Richard Leonard said he wants to reignite the spark between the Labour party and workers to win back lost support.

Having last week seen off a very public and vocal challenge to his authority from within his own group of MSPs, the leader is looking to the wider Labour movement to take his party forward.

Since moving to Scotland from Yorkshire to study in the 1980s, he has been steeped in the union movement and the Labour Party and wants that alliance re-forged.

Speaking to the Glasgow Times, he said: “I have worked a long time in the trade union movement. I know how important that link is between Labour and working people.

“I want to refocus the alliance between Labour and the workforce. We have got to be able to convince them their best hope for them and their kids lies with Labour. I want to deepen and revitalize those links.”

He is months away from the big test of his leadership when the next Scottish Parliament elections are held.

If he is still in place next May, anything less than second place will be seen as a failure and the calls to resign will return.

Mr Leonard knows that winning back lost votes in Glasgow and reclaiming seats in the city is a must if his party is to recover.

He says the long-standing problems in the city, compounded by the Covid induced economic crisis, are at the heart of his agenda.

Mr Leonard said: “When the Job Retention Scheme judders to a halt in October the landscape in Glasgow is going to really awful.

“Massive redundancies, businesses are not going to re-open. The high streets around Glasgow are going to be on their knees.”

His idea is for government to provide the support needed to specific industries until the economy recovers.

He singled out one of the biggest employers and drivers of the economy in the west of Scotland as an example.

He said: “We are facing immediate challenges too, like at Glasgow Airport and the parlous state of jobs there which is facing catastrophic levels of redundancies.

“Demand for air travel will go back up again, the demand for the labour force is going to be resumed. What can we do to give those workers protection in the interim. We can’t abandon them.

“We need more planning and less reliance on the market. We have seen more co-operation between the Scottish Government and trades unions. That needs to be on a more stable footing.

Glasgow Times:

“We need tripartite working between trades unions, business and government to retain existing jobs.”

And those jobs, especially in Glasgow, particularly for young people, he says, are not secure enough and do not pay enough.

He said: “The Glasgow economy has been predicated too often on low paid work.

“One in three kids are living in poverty. And two thirds of them are in households where an adult is in work.”

The SNP, in power at Holyrood and the City Chambers he said have let the city down.

The party however has come out on top in every election, bar one, in the city since 2011.

But Mr Leonard says the focus on independence and a second referendum will take a back seat to more urgent concerns of the economy and health, giving Labour an opportunity to be heard.

He said: “I think the dial of politics has moved on. Once people start to review the government handling of the pandemic and the scandal in care homes, people will see the priority of the next five years is not about a continuing wrangle about a referendum but fixing the urgent challenges like stimulating employment.

“In care homes we have had the violation of human rights, do not resuscitate notices early discharge of people from hospital into care homes.

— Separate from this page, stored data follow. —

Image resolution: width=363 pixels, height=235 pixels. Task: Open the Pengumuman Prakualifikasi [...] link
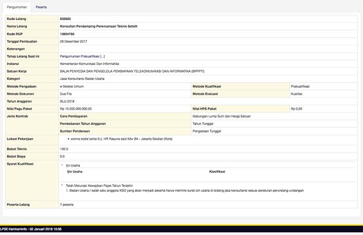pyautogui.click(x=83, y=56)
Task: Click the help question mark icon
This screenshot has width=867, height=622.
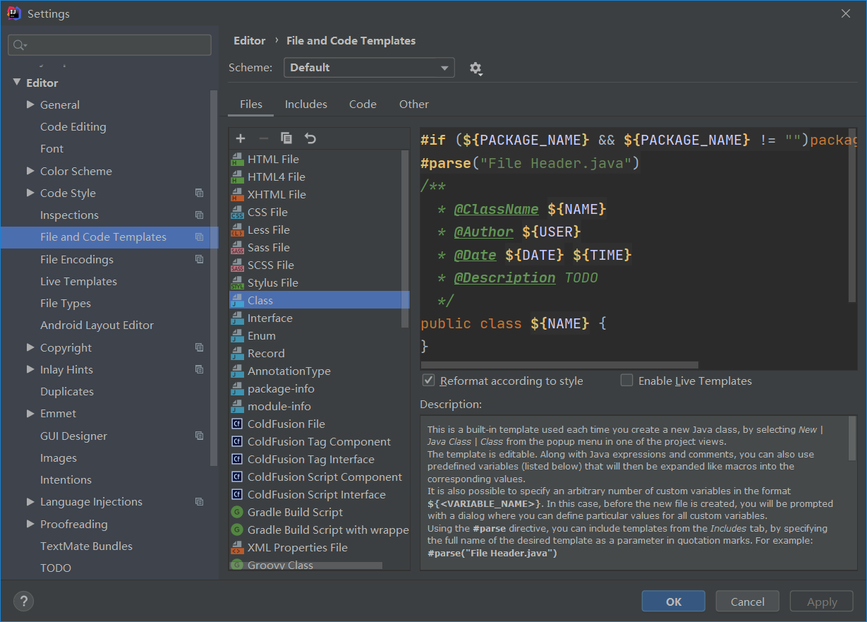Action: point(23,602)
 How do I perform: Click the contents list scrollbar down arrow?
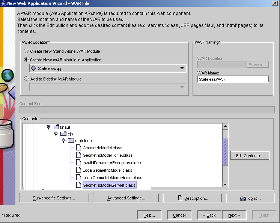click(225, 184)
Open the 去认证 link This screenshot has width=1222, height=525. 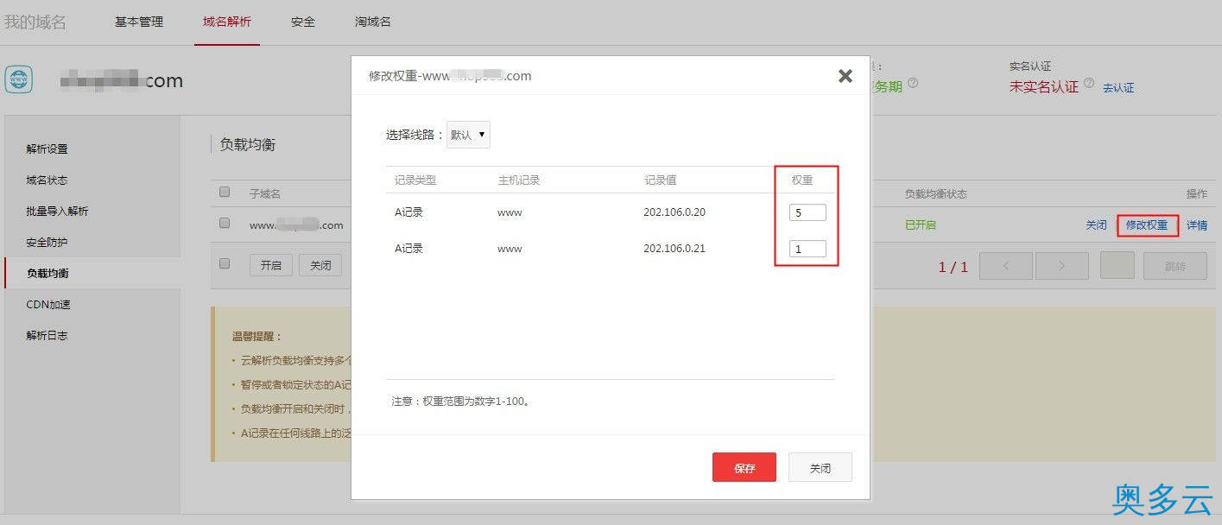1118,88
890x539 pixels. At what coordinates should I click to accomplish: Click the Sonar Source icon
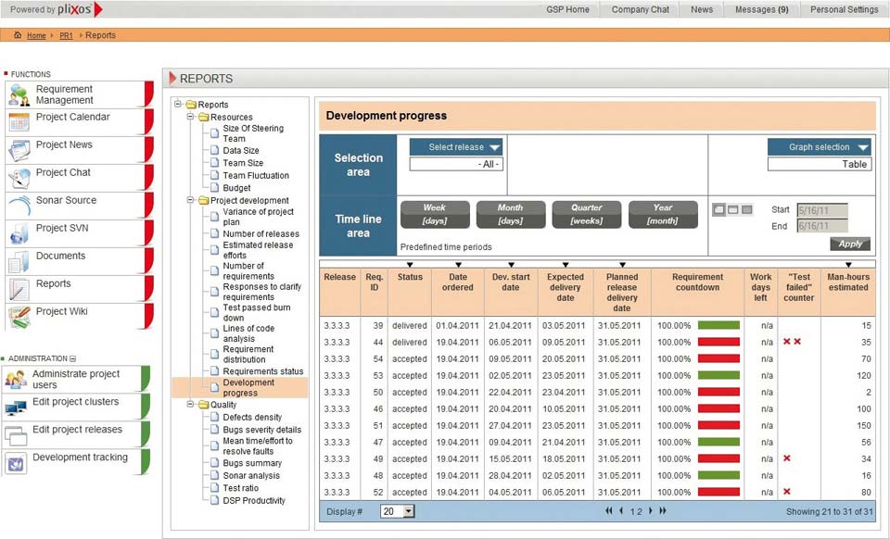click(x=19, y=206)
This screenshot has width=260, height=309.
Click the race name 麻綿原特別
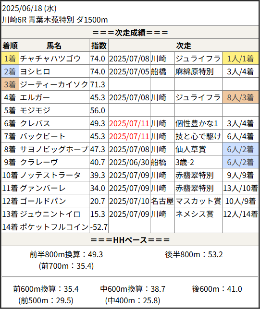[195, 71]

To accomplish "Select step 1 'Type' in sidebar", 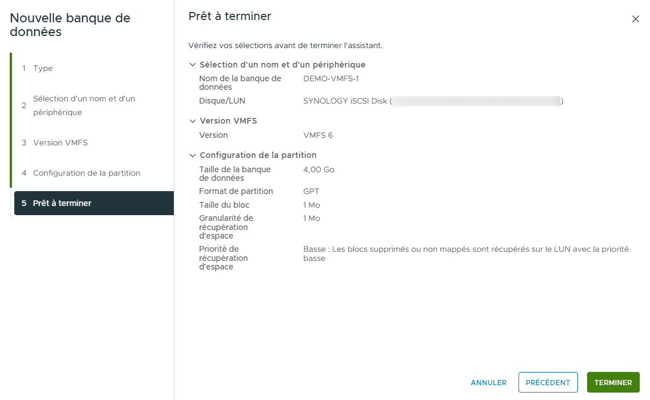I will pyautogui.click(x=43, y=68).
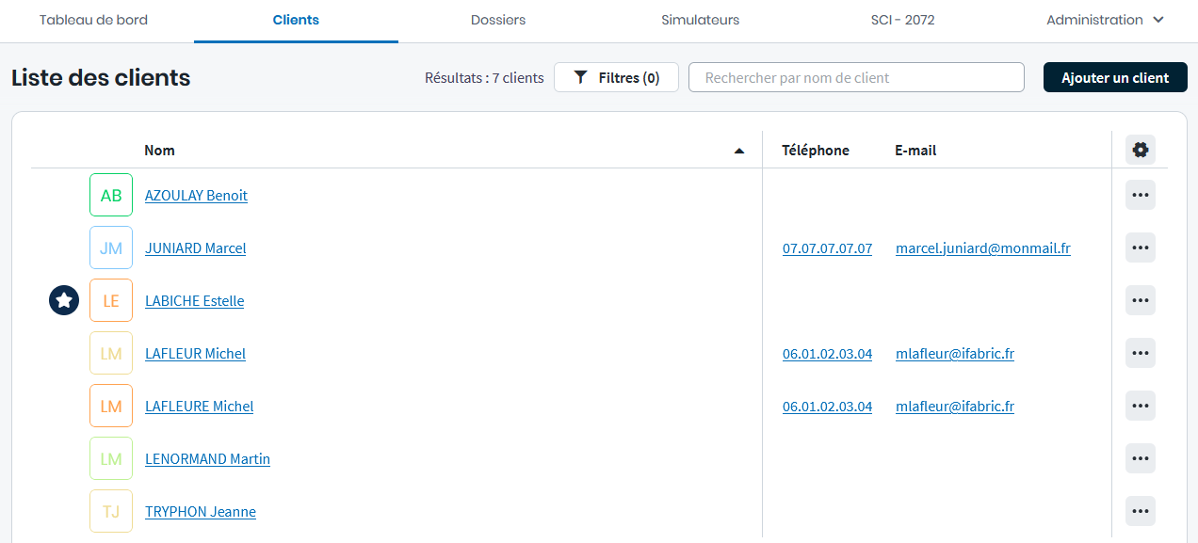Go to the Simulateurs tab
Viewport: 1198px width, 543px height.
pyautogui.click(x=700, y=20)
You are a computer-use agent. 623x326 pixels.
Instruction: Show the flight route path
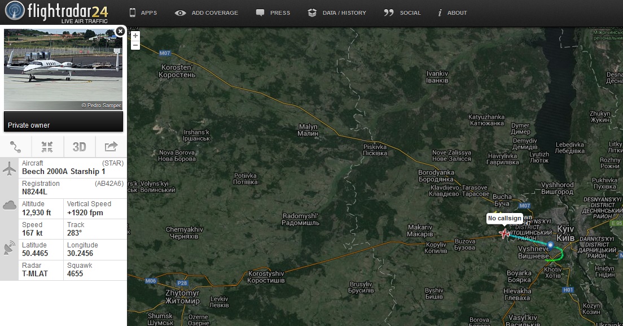click(x=16, y=147)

“We have to hold government to account for the way it has handled the pandemic. There will be a day of reckoning. And for the management of the NHS and at the Queen Elizabeth University Hospital.

“The SNP is in power at Holyrood and at the City Chambers. There are questions to answer whether they have stood up for Glasgow or not.”

Mr Leonard is not making any claims he will be the First Minister in 2021 and refused to be drawn on what would be success.

Instead he said it is progress that is his aim. More votes, more seats, he said and a platform to build on.

And he is looking to move on from questions over his leadership.

He said: “Any pressure I’ve been though is nothing compared to those people not knowing if they can feed their family or if they will be in work at the end of the year. That’s pressure.

“I want to fight for every vote, for every seat. There is a change to get across our message in a radical transformative manifesto that’s that is needed for people in Glasgow.”